# Quoted passage:

.....

SOURCE: Charles Richard Williams, editor, Diary and Letters of Rutherford Birchard Hayes, Volume 2, p. 440

Friday, December 7, 2018

Colonel Rutherford B. Hayes to Birchard A. Hayes, October 2, 1863

Camp White, West Virginia, October 2, 1863.

My Dear Son: — I received a letter today from Uncle Birchard. He says you appear to be very happy learning to chop and work, and that you are helping Allen. Your mother tells me, too, that you have learned the names of a good many trees, and that you know them when you see them. I am very glad to hear so much good of you. It is an excellent thing to know how to work — to ride and drive and how to feed and hitch up a team. I expect you will know more about trees than I do. I did not learn about them when I was a little boy and so do not now know much about such things. There are a great many things that are learned very easily when we are young, but which it is hard to learn after we are grown. I want you to learn as many of such things now as you can, and when you are a man you will be able to enjoy and use your knowledge in many ways.

Your mother took a ride on Lieutenant McKinley's horse this morning, and enjoyed herself very much.

Uncle Joe has a big owl, such a one as Lucy saw at Uncle Birchard's. A corporal in Company E shot its wing off, so it couldn't escape. It snaps its beak very fiercely when we poke sticks at it. The band boys have a 'possum and there is a pet bear and deer.

I think Uncle Birchard will find a way to stop his chimney from smoking. If he doesn't, you must tell him to build campfires in front of his house as we do here. We find them very pleasant.

I am sure you will be a good boy and I hope you will be very happy.

Your affectionate father,
R. B. Hayes.
Birchard A. Hayes,
Fremont, Ohio.

SOURCE: Charles Richard Williams, editor, Diary and Letters of Rutherford Birchard Hayes, Volume 2, p. 438

Tuesday, September 25, 2018

Colonel Rutherford B. Hayes to Lucy Webb Hayes, September 4, 1863

Camp White, September 4, 1863.

Dearest: — Yours mailed 31st came last night. McKinley (the former sergeant), tearfully and emotionally drunk, has been boring me for the last half-hour with his blarney. He uttered a great many prayers for “madame and those little boys, God bless them.” So, of course, I was civil to him.

.....

# Objective A:
Write out the stretch of the Hayes letters from "Uncle Joe has" through "them very pleasant.", copying it word for word.
# Objective B:
Extend the Hayes letters by continuing on from their final sentence.
The material that comes next is unrelated to the Hayes letters.

# Dataset excerpt:
.....

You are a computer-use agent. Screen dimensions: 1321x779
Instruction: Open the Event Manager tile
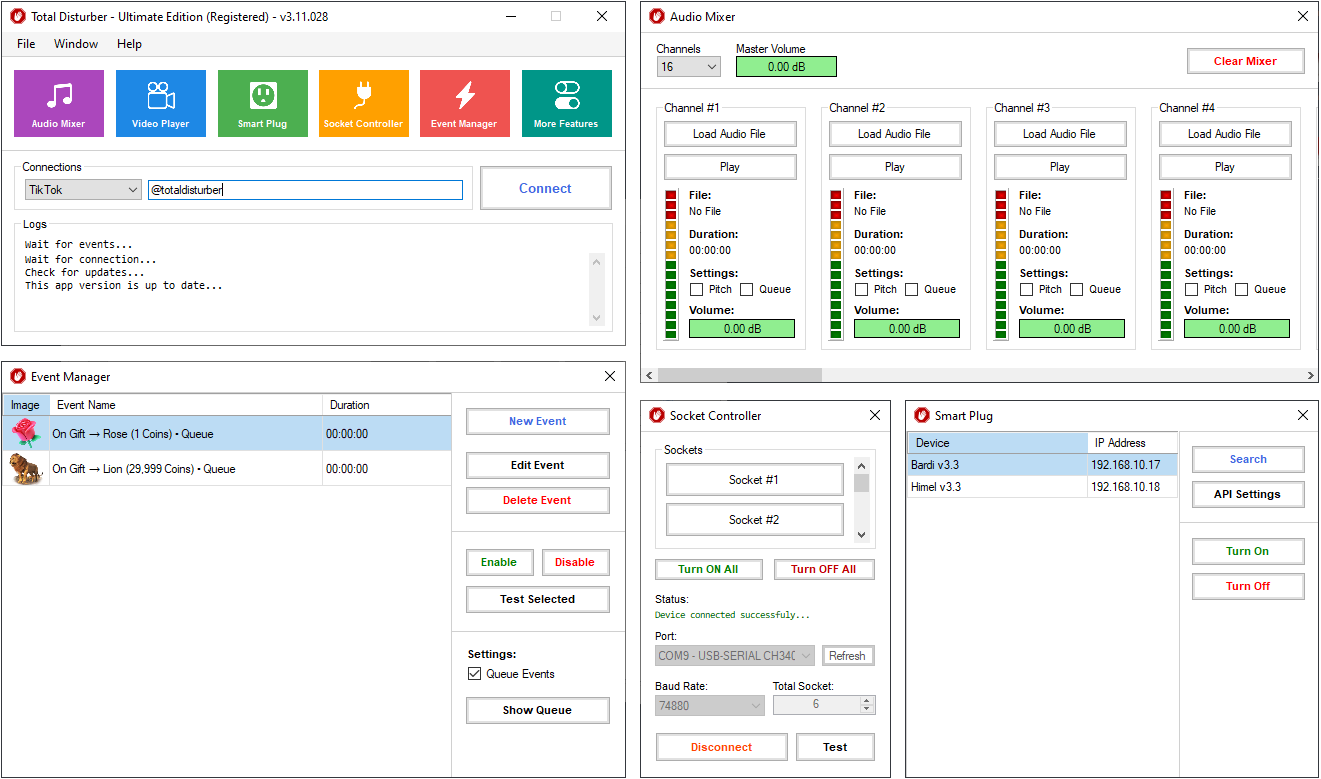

.....

# Final answer A:
Uncle Joe has a big owl, such a one as Lucy saw at Uncle Birchard's. A corporal in Company E shot its wing off, so it couldn't escape. It snaps its beak very fiercely when we poke sticks at it. The band boys have a 'possum and there is a pet bear and deer.

I think Uncle Birchard will find a way to stop his chimney from smoking. If he doesn't, you must tell him to build campfires in front of his house as we do here. We find them very pleasant.

# Final answer B:
We are less and less likely to be moved from here as the fall weather sets in. The change to cold weather was a most grateful one in our hot camp. It takes the long cold rain-storms of November to make our camps put on their most cheerless aspect.

You inquire about Mrs. Comly and how we like her. She is an excellent sweet young woman, and all who get acquainted with her like her. She is affable and approachable, but of course she can't make friends as you do. Your gifts are rare enough in that line. The colonel is not well. He is living too luxuriously!

I would be glad enough to see you enjoying a faith as settled and satisfactory as that of Mrs. Davis, but really I think you are as cheerful and happy as she is, and that is what is to be sought, a cheerful and happy disposition.

Tell the boys that Dick and Guinea are still fast friends. They travelled with us up into Dixie as far as Raleigh, and down into Ohio after Morgan. Dick has a battle with each new rooster which is brought to headquarters, and with the aid of Guinea, and perhaps a little from Frank or Billy, manages to remain “cock of the walk.” . . .

Love to all — girls and boys. Tell Fanny [Platt] if she ever gets time in her Yankee school to write to outsiders, I wish her to remember me.

Affectionately ever,
R.
Mrs. Hayes.
Columbus.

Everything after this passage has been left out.